Chromosome status and M. xanthus development
Several years ago we became interested in examining the possible link between
the cell cycle and fruiting body development in M. xanthus. It is evident
that cell cycle cues are important in many developmental systems and because
little work has been done on this intricate aspect of M. xanthus development
in the last 25 years, we initiated a project to examine the role of the cell
cycle in development. Because this was a new project it has taken some time
to develop the techniques and obtain preliminary data to submit this work for
funding from outside agencies. Initially, we investigated the link between the
M. xanthus cell cycle and development using fluorescence activated
cell sorting (FACS) to determine the DNA content of cells under various physiological
states, along with quantitative fluorescence microscopy. Using established FACS
protocols for examination of chromosome content in E. coli and Caulobacter
crescentus we determined the number and distribution of chromosomes in
M. xanthus during vegetative growth and during development. Based on
previous studies, our data demonstrates that vegetatively growing M. xanthus
cells contain 1-2 chromosome equivalents. This is the expected result of a single
time-point taken from an asynchronous population. M. xanthus wild-type
cells were allowed to undergo development for 3 days and the DNA content of
the resulting spores was determined by FACS. We observed a single population
corresponding to two chromosome equivalents.

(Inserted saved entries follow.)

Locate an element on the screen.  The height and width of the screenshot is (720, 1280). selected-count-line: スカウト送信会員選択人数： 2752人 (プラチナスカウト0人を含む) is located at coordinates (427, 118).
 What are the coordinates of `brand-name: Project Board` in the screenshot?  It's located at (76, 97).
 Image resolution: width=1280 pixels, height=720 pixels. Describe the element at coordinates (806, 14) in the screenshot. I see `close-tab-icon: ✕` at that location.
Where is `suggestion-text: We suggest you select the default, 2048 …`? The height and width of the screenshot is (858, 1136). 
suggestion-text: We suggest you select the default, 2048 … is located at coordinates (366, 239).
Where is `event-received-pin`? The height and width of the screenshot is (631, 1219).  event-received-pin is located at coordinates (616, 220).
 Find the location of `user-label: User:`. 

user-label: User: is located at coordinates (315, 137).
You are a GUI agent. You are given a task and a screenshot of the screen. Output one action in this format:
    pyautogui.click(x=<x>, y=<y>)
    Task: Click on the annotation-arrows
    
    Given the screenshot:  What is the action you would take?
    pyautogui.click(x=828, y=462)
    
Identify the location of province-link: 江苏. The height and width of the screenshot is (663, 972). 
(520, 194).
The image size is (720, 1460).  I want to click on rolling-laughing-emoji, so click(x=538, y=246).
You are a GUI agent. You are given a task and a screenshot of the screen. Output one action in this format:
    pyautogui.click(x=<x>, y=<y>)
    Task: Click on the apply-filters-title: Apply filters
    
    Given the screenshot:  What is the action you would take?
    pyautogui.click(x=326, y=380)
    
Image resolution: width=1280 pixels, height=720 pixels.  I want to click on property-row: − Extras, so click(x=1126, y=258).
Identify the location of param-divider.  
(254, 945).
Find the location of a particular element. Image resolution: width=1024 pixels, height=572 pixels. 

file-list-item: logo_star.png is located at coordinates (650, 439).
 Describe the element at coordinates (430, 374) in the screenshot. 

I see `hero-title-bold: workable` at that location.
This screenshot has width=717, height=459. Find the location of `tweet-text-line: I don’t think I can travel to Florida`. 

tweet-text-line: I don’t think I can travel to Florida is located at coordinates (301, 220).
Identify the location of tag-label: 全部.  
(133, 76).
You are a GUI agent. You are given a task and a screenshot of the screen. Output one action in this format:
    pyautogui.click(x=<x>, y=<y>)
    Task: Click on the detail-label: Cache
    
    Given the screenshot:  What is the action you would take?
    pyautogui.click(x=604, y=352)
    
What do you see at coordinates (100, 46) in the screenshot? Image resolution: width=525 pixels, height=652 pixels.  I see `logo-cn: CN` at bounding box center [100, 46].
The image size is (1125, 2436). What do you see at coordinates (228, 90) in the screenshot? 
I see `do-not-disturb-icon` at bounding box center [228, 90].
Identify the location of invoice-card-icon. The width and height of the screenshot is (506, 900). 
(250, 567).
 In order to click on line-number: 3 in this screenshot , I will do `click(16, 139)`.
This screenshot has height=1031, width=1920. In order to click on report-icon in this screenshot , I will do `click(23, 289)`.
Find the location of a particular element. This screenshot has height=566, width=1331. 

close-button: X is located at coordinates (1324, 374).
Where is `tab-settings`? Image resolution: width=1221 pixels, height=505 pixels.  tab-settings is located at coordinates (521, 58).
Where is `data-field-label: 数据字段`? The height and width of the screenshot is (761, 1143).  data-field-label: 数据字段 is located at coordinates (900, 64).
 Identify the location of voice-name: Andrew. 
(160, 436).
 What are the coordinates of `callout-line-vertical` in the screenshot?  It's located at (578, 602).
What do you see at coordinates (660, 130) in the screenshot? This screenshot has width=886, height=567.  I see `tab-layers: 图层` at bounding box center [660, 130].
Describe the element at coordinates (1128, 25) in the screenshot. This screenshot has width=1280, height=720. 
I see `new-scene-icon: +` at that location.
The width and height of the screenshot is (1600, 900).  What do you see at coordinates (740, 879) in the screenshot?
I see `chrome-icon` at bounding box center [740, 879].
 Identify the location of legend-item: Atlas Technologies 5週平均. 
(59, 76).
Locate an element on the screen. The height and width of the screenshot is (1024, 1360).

The M. xanthus Microarray Consortium
The M. xanthus microarray consortium consists of 12 research
laboratories dedicated to the construction use of the first M. xanthus
DNA microarrays. This project is directly tied to the Monsanto/Cereon and TIGR
initiatives to sequence and annotate the M. xanthus genome. We have
already designed and printed the first generation arrays consisting of approximately
8,000 M. xanthus ORFs.
Refs: Caberoy NB, RD Welch, JS Jakobsen, SC Slater, and AG Garza. 2003. J Bacteriol 185(20): 6083-6094.